Limitations & Future Work

  • From-scratch only: Templates must be chosen before optimization; cannot be directly applied to existing checkpoints. A post-training version remains an open problem.
  • Sign floating mode: Under extremely strong magnitude regularization (Appendix D.6), weights are sucked toward 0, and the geometric tail law no longer holds.
  • Enforcement strategies: Only log-barriers were tested; other strategies like triangular barriers, stop-gradients, or sign-STE were not compared.
  • Expressivity: The potential contribution of sign bits as "degrees of freedom" for representation is not discussed; fixing signs might limit the performance ceiling for certain tasks.
  • vs.
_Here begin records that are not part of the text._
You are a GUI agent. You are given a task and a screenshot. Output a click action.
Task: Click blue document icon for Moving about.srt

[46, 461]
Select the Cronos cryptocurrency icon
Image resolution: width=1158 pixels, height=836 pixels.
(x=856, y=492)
Classic Post-Training Quantization (GPTQ / AWQ etc.): They attempt to manipulate post-training \(S\) and \(A\) but hit the "one-bit wall" where \(S\) behaves like noise. This work intervenes pre-training to bypass the wall.
  • vs. 1-bit / Sign-SGD: These treat signs as the core carriers of information. This work suggests training rarely changes signs, so "preserving signs" is more efficient than "training signs."
  • vs. SDE / Diffusion views of SGD (Mandt et al.): Prior works analyze average trajectories; this work focuses on first-passage and rare events, providing a new way to induce or suppress specific dynamic events in engineering.

Rating

  • Novelty: ⭐⭐⭐⭐⭐ Connects stopping time analysis, spectral randomness, and sub-bit compression for the first time with actionable knobs.
  • Experimental Thoroughness: ⭐⭐⭐⭐ Covers MLP/CNN/Transformer and 30M to 10B scales, though downstream tasks are mostly language/text-based.
  • Writing Quality: ⭐⭐⭐⭐ Rigorous definitions and propositions; main logic is clear, though the appendix is dense.
  • Value: ⭐⭐⭐⭐⭐ Directly addresses the "one-bit wall" in sub-bit compression with a first-principles explanation, holding high engineering value for LLM deployment.